Tuesday, May 15, 2007

The Boof

We get a lot of questions regarding boofing in our upper-level clinics. I often have a difficult time concisely explaining the boof stroke for the simple reason that there are multiple kinds of boofs, each one requiring a slightly different technique. There are sideways boofs (Cave Rapid, Linville), driving boofs (Sunshine, Green or Seven Foot, Chattooga), rock boofs (Tablesaw, Ocoee or Boof or Consequence, Green), lip boofs (Horns of God, Nantahala Cascades or Tanner’s Launch, Tallulah) or water boofs (Hydro, Watagua or Bear Creek Falls, Cheoah). While each of these boofs is executed slightly different, the underlying principle is the same – the boater is trying to land the boat flat, or somewhat flat, to carry as much of their speed from their approach to their landing, avoid holes or piton rocks, or set up an ensuing move.

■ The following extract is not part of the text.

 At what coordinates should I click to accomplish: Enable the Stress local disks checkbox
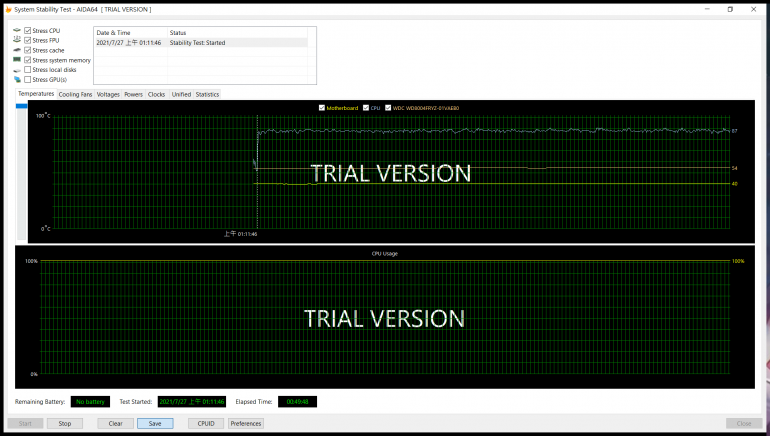click(28, 70)
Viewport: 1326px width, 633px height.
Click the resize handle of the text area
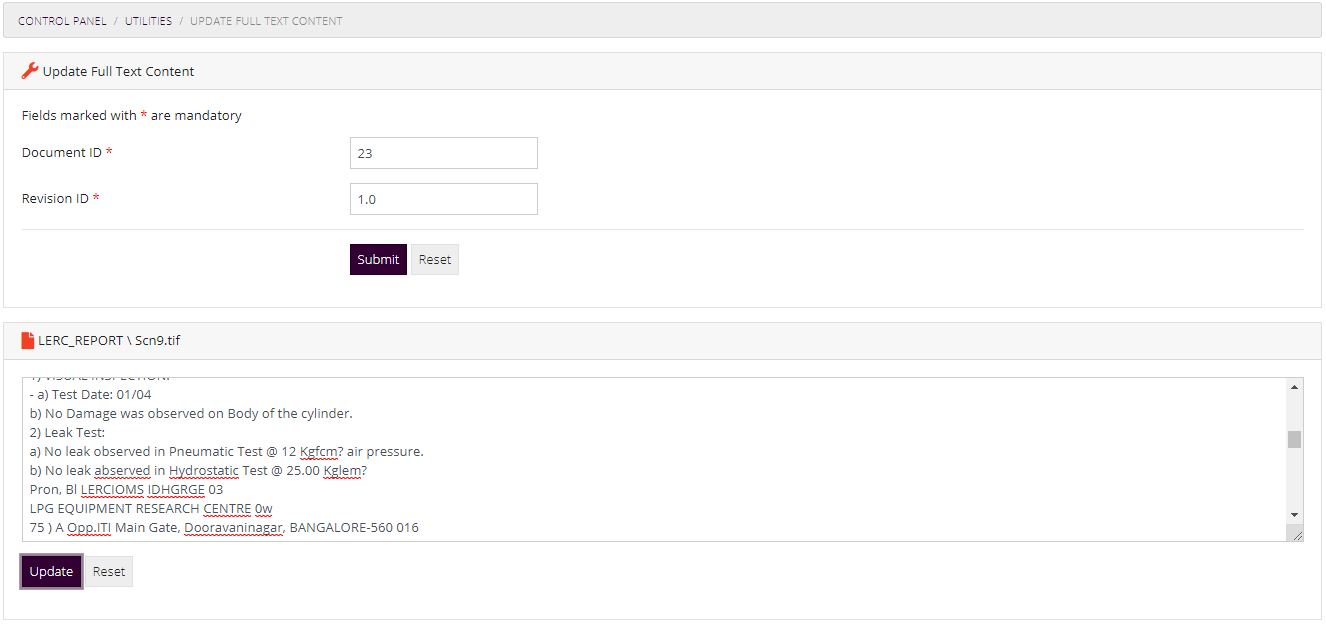pyautogui.click(x=1297, y=535)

Of these boofs, I have always found the water boof to be the most challenging for the fact that the boater doesn’t have a solid rock or lip to help him/her raise the bow. The boater must elevate the bow “unaided” so-to-speak, relying solely on his/her edges, body position, and paddle strokes to accomplish this feat. I define a water boof as any boof that is done without the aid of a rock or well-defined lip. Hence a water boof could be any boof that is done on a sloping rapid before hitting a hole (even Nanthala Falls) or something that looks like a waterfall but has too much water going over it to create a lip that the boater could “grab” onto. The following is one techinque that can be used to execute a successful water boof.

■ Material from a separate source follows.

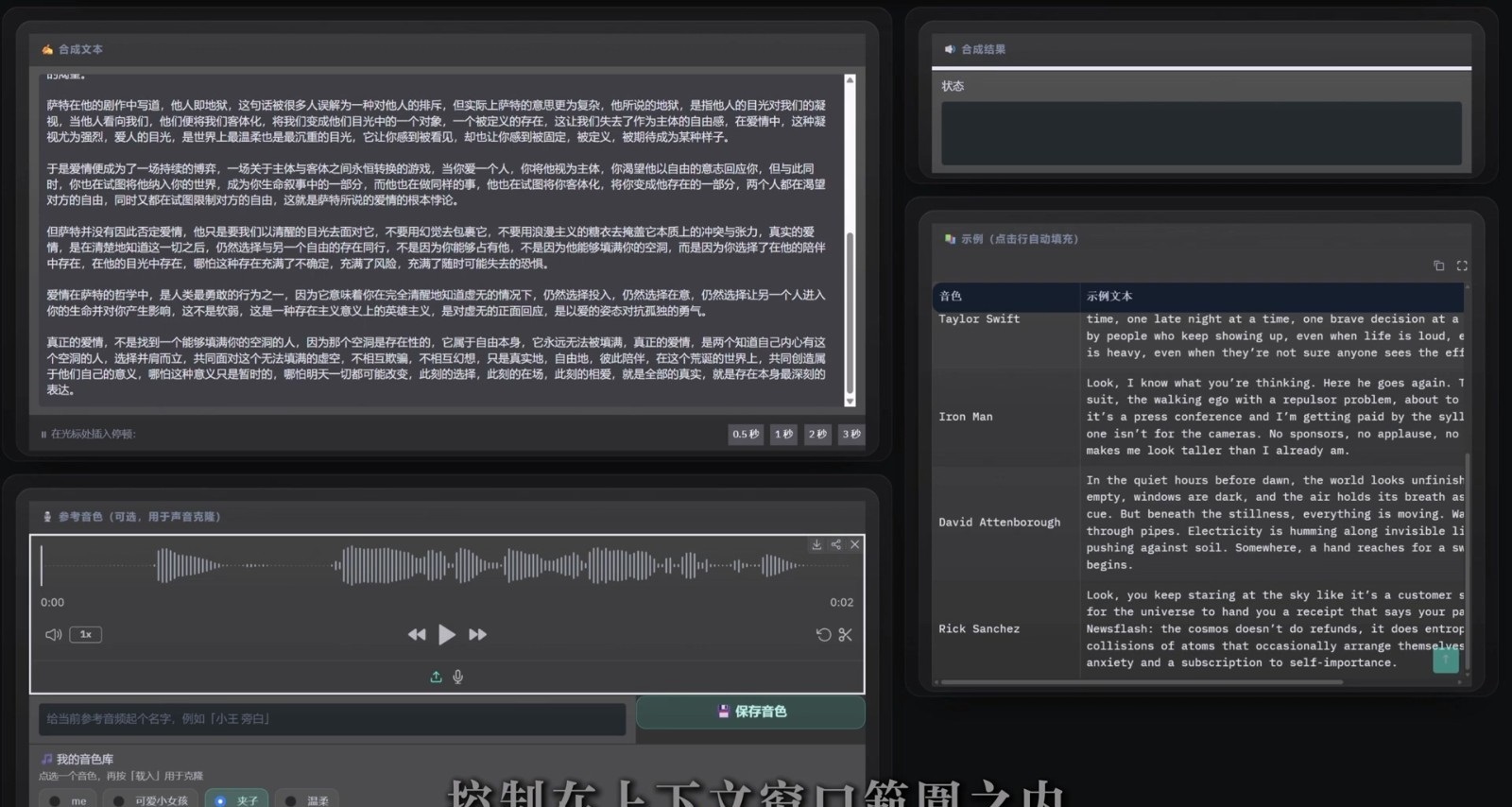Mute the reference audio volume
Screen dimensions: 1512x807
(x=54, y=634)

1. Realize that you don’t need a lot of speed on your approach. Many people paddle as fast as possible towards the horizon line only to miss the actual boof stroke because either a) they were going to fast, or b) their stroke timing is off because they’re finishing a forward stroke when the time comes to put in a boof stroke. Some speed is good but concentrate less on speed and more on “waiting” on the boof stroke.
2. As you approach the lip, edge and angle your boat slightly towards the side you will be taking the boof stroke on. For example, if you’re going to take a boof stroke on the left, point your boat slightly to the left and also slightly weight the left edge by pushing down on your left butt-cheek.

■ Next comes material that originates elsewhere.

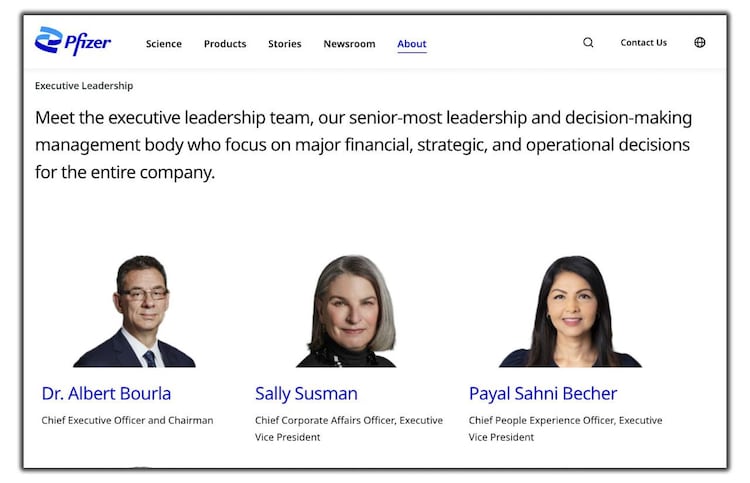This screenshot has height=483, width=750.
Task: Click the globe language selector icon
Action: 700,43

3. Sticking with the above example, with the boat edged an angled reach forward to the lip and do a slow forward stroke on the left. The boof stroke is not a choppy, quick stroke – it’s controlled, slow, and deep. (Often times, the forward stroke is just the beginning of the boof stroke. Link a forward stroke into a stern draw for extra power or more precise angling. This is particularly applicable to rock boofs or driving boofs such as Seven Foot on the Chattooga, as shown in the picture)

4. Drive up on the left knee shortly after you plant the stroke and continue to lift the knees as you fall.
5. The boof stroke often causes the paddler to lean back. Be sure to adjust your weight forward again as you’re falling, so as to not land with your weight back in an unstable (and backender-prone) position.

Couple Extra Thoughts
- Lip boofs and water boofs often use this similar technique
- All boofs are different; this techinique doesn’t apply to all of them – it doesn’t even apply to all water boofs
- On sloping rapids with small to medium sized holes I’ve found that taking a slow, verticle stroke earlier than you think and “holding” that stroke throughout the entire move works well.

1 comment:

Shane Benedict said...

Nice One. Very cool to see you all putting these web lessons together.